[Excerpt]:
Indie Spotlight on Sam Morrow, Stephen Jacques, Johnny Ironsights and More! by Lee Zimmerman
“No one really gives a damn,” Johnny Ironsights declares on the title track to Murder Mountain, a stirring set of songs that conveys an unsettling sense of menace and mishap. The combination of reverb, vibrato and gutsy vocals make for a decidedly ominous sound, one conveyed through songs that suggest a kind of goth Americana and outlaw insurgence. Think Steve Earle in league with Nick Cave. Ironsight’s subjects focus on a varied array of lost souls, loners and losers— stories that underscore the darkness and despair suggested throughout. In a sense, the material reflects the malaise that the world has witnessed for the past year or so, but at the same time, there’s a dramatic narrative here that adds to the ultimate allure. That’s especially evident on songs such as “Ghost of Orson Welles,” “Three Nickels for a Pack of Smokies” and “Before the Quake (Summer of ’95),” all nuanced narratives with a decided sense of adventure, intrigue and allure. Indeed, that’s what makes Ironsight’s insights so genuinely intriguing.
Johnny Ironsights Found Inspiration In a Deadly and Marijuana-Infested County on “Murder Mountain”
Humboldt County, known as an epicenter of cannabis farming and one of the most dangerous places to live in California, also served as inspiration for Johnny Ironsights’ newest song “Murder Mountain.”
Despite the beauty which surrounds Humboldt County because of its location in the Redwood Forest, Ironsights describes the dark undercurrents of the area which led him to writing this song.

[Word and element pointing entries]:
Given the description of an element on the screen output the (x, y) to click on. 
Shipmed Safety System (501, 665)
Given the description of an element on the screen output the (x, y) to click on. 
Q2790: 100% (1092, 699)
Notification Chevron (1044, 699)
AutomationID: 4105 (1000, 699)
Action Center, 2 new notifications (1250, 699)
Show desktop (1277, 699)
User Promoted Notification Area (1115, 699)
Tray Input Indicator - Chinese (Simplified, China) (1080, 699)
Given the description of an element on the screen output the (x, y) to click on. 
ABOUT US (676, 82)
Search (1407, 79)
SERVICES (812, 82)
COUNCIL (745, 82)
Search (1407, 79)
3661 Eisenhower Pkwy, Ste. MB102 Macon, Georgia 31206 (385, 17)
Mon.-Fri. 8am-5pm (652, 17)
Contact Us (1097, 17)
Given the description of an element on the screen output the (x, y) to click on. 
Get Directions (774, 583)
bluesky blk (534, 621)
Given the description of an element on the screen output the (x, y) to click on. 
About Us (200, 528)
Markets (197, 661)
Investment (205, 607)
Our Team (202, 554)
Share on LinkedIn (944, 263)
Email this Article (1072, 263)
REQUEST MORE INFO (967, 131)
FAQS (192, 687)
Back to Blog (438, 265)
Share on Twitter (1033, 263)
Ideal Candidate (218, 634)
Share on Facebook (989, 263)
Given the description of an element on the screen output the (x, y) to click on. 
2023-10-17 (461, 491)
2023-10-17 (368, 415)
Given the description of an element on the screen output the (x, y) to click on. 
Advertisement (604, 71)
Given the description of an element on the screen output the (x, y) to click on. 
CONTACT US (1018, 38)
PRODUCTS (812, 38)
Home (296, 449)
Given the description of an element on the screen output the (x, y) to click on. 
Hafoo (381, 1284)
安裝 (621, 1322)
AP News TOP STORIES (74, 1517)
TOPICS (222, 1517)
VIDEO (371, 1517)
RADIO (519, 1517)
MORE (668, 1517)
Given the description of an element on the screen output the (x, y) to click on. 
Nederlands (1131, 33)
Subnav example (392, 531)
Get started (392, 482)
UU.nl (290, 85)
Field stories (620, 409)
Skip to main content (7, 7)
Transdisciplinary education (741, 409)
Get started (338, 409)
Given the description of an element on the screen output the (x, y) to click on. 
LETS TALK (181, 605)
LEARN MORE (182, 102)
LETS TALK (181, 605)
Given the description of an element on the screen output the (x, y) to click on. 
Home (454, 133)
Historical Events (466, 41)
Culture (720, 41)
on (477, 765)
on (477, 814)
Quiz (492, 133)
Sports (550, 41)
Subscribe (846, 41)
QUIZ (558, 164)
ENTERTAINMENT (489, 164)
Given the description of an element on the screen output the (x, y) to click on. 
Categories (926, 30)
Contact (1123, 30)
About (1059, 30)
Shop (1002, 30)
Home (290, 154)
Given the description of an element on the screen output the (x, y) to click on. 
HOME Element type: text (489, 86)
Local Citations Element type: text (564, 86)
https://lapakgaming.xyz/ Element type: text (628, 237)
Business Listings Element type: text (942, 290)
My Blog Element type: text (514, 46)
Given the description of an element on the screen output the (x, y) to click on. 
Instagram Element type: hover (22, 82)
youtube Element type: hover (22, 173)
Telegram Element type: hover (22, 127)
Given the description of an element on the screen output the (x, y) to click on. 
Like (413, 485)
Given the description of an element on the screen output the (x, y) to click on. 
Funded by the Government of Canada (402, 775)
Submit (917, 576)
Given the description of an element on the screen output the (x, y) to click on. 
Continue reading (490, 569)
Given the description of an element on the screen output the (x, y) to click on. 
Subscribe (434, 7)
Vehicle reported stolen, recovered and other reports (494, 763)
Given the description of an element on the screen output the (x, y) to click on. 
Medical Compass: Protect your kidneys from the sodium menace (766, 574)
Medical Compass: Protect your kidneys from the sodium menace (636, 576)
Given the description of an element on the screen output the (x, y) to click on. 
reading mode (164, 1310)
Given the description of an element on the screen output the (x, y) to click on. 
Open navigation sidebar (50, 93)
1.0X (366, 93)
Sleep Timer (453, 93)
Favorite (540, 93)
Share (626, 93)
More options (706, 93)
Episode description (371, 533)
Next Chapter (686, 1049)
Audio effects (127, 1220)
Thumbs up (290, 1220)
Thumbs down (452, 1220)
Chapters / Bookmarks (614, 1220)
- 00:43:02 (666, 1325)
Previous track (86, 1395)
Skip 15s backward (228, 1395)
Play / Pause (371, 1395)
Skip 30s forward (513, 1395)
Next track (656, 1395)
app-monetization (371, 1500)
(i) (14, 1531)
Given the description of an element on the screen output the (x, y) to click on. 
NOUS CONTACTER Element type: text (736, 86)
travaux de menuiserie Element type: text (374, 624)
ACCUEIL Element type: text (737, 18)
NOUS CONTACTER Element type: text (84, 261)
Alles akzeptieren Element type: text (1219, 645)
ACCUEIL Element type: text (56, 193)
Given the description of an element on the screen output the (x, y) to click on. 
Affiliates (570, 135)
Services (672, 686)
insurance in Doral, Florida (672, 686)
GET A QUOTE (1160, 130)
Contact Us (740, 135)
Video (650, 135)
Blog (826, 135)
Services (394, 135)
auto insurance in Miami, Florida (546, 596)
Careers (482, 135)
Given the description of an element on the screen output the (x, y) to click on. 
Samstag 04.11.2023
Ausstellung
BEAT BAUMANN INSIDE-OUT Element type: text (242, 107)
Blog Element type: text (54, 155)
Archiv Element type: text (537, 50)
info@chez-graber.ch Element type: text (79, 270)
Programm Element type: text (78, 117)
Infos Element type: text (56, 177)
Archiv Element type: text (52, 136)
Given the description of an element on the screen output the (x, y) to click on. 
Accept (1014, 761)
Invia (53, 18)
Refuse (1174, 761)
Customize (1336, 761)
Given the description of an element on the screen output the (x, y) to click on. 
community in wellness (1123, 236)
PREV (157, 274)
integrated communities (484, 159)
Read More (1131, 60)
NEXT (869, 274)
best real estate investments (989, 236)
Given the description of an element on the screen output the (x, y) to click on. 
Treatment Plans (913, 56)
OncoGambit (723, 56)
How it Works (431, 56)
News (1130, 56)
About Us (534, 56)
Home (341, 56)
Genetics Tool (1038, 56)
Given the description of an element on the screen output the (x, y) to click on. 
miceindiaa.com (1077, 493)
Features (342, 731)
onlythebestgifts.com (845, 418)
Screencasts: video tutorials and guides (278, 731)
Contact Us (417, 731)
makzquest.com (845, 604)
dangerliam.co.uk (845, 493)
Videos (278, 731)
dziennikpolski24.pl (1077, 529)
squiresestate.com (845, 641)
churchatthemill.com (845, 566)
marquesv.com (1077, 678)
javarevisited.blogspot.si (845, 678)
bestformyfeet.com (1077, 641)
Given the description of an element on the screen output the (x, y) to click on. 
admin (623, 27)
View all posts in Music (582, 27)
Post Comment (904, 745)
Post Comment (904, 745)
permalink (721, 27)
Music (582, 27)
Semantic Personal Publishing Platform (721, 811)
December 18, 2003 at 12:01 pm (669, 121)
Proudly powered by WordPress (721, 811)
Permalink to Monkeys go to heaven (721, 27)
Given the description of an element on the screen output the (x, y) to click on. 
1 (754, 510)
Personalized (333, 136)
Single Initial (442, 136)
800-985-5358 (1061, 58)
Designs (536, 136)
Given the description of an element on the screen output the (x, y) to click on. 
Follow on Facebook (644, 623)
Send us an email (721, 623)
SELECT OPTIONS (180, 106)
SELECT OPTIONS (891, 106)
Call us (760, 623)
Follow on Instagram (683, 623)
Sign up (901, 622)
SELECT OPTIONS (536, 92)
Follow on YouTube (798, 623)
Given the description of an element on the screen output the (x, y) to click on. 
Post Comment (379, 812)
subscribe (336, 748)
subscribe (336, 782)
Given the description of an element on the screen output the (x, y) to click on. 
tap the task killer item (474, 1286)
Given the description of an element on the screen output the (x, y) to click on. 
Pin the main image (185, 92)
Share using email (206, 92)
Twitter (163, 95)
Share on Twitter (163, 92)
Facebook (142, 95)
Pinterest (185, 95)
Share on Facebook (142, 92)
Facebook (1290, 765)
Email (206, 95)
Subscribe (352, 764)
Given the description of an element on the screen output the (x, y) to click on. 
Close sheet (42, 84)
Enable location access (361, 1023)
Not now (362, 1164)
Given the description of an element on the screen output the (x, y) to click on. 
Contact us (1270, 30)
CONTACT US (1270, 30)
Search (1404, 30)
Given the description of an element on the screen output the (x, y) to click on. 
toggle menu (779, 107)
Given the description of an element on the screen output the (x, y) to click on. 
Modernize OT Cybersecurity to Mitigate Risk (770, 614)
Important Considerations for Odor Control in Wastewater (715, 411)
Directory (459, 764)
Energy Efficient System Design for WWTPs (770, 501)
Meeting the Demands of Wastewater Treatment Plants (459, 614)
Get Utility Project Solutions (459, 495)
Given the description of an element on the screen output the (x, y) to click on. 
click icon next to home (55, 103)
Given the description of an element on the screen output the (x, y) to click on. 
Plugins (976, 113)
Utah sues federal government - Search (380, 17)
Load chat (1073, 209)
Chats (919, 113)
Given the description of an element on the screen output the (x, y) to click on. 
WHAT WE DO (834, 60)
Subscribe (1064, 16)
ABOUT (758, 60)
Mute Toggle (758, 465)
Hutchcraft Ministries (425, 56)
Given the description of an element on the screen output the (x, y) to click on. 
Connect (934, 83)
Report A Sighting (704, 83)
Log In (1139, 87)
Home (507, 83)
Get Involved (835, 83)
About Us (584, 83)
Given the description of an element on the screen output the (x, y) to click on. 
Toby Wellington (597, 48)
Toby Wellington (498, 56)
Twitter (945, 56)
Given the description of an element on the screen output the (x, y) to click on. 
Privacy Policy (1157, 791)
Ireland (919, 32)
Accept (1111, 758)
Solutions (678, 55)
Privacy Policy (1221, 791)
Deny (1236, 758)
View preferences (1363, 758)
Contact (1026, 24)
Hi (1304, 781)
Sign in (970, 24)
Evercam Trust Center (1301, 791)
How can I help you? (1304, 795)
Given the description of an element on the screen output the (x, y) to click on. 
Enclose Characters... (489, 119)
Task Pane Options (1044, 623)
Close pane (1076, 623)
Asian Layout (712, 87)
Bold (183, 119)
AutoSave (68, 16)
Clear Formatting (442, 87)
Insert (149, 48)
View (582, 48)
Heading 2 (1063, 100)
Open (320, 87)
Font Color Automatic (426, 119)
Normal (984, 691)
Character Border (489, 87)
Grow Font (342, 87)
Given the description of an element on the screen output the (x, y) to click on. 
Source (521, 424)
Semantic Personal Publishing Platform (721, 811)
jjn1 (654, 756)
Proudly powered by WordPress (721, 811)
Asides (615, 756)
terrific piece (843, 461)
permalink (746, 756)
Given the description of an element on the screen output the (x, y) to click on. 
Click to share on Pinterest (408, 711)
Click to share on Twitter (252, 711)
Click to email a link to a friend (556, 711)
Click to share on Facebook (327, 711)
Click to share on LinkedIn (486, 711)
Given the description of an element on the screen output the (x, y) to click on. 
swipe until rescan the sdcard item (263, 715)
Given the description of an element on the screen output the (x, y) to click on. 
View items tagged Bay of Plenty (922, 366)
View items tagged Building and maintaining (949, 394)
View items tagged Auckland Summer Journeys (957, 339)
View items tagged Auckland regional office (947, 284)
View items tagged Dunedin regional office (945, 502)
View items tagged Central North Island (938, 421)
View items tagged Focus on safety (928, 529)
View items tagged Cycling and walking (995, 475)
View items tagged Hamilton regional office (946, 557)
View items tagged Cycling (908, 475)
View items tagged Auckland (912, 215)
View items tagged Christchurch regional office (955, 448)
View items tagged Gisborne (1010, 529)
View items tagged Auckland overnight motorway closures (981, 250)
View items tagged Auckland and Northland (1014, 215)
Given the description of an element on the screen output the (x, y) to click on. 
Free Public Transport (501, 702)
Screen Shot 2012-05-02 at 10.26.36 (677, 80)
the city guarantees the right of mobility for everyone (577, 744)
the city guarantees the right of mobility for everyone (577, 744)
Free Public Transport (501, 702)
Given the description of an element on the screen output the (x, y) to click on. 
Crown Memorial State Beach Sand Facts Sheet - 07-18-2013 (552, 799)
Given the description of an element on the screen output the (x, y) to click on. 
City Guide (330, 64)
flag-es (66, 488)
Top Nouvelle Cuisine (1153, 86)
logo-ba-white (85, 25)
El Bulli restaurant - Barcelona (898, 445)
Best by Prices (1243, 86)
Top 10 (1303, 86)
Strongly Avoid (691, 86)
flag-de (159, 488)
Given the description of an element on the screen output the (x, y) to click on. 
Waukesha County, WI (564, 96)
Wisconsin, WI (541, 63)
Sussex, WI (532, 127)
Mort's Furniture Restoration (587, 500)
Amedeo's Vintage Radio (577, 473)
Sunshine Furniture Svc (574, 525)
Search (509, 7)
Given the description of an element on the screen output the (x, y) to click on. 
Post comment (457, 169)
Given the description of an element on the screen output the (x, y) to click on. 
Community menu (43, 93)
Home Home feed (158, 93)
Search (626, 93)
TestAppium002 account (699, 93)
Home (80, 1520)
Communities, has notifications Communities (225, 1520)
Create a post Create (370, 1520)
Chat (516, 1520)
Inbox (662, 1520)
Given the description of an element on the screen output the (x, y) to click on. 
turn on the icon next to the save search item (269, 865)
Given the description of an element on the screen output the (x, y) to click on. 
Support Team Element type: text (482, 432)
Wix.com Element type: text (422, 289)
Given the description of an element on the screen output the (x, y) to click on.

[Work instructions]:
a – According to the indie spotlight review, which two artists does the listener think of when hearing the Johnny Ironsights songs?
b – Reproduce a passage from the indie spotlight review word for word. Begin at the words "Johnny Ironsights Found" and stop after "writing this song.".

[Responses per task]:
a – Steve Earle in league with Nick Cave.

b –
Johnny Ironsights Found Inspiration In a Deadly and Marijuana-Infested County on “Murder Mountain”
Humboldt County, known as an epicenter of cannabis farming and one of the most dangerous places to live in California, also served as inspiration for Johnny Ironsights’ newest song “Murder Mountain.”
Despite the beauty which surrounds Humboldt County because of its location in the Redwood Forest, Ironsights describes the dark undercurrents of the area which led him to writing this song.